▶ _Work order_
Where a line of the listing below includes the word "Online", reproduce that line.

▶ _Record extracts_
--
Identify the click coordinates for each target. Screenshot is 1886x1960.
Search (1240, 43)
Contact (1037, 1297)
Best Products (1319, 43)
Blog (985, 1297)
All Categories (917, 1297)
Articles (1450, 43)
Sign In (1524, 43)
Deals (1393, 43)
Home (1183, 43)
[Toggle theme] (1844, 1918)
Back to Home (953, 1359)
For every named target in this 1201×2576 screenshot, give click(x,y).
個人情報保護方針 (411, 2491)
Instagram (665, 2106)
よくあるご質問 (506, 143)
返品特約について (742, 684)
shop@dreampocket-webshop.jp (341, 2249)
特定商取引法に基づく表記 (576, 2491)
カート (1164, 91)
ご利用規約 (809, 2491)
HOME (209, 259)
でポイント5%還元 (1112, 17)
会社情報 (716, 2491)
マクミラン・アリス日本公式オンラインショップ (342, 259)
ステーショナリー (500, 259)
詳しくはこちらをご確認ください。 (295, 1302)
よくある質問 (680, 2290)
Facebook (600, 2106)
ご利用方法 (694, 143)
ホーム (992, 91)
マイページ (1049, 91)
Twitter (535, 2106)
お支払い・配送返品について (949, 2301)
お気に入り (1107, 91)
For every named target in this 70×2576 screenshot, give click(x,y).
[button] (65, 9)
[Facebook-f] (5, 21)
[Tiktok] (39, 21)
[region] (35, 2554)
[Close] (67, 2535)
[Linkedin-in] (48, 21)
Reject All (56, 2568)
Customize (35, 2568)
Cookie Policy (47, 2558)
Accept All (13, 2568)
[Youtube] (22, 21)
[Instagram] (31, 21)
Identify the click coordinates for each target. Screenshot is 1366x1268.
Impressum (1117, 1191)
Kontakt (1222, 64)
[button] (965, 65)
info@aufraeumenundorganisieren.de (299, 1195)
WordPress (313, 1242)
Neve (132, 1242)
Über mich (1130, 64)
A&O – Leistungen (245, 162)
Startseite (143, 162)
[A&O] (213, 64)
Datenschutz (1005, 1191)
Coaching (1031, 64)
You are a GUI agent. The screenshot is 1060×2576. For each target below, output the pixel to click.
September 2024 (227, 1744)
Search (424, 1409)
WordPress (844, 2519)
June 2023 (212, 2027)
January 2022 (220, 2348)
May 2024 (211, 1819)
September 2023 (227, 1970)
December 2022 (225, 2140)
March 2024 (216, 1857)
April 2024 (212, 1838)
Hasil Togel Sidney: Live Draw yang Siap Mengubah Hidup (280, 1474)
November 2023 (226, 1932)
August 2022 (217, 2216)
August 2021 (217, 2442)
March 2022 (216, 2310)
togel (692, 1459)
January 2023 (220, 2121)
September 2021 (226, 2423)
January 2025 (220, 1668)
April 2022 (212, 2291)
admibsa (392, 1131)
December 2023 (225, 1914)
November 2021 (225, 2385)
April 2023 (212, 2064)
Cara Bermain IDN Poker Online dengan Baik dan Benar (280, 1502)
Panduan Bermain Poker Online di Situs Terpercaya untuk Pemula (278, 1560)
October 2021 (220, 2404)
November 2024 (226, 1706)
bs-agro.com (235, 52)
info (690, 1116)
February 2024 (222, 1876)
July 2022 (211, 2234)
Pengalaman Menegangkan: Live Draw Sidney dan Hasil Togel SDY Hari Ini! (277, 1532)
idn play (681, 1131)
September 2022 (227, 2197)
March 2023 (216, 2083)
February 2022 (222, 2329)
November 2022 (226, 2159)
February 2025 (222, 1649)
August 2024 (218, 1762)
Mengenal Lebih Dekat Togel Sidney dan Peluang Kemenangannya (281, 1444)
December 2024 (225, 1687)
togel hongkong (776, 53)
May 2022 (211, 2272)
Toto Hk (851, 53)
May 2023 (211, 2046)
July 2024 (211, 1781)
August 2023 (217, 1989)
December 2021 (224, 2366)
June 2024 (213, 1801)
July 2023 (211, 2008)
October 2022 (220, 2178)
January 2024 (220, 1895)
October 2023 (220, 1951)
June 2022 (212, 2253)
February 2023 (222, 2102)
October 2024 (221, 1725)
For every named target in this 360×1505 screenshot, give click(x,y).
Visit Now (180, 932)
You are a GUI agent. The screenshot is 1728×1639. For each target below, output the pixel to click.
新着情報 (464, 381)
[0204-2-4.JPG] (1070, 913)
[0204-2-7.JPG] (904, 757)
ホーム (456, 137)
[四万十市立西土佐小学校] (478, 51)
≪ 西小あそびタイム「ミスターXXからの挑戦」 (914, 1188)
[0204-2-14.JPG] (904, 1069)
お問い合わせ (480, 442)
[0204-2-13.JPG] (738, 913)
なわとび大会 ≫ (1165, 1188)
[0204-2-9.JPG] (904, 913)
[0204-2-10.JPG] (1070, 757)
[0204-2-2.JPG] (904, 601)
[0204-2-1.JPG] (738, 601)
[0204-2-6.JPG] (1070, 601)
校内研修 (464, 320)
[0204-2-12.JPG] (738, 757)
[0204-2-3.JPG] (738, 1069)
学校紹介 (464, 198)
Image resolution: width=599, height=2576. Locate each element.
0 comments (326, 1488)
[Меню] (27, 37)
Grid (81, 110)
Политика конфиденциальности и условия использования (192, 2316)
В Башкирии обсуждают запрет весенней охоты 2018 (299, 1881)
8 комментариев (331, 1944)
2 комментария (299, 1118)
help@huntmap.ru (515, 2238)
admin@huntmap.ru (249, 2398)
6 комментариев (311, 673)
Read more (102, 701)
--
▶ _Output for this task_
Cara Bermain IDN Poker Online dengan Baik dan Benar (280, 1502)
Panduan Bermain Poker Online di Situs Terpercaya untuk Pemula (278, 1560)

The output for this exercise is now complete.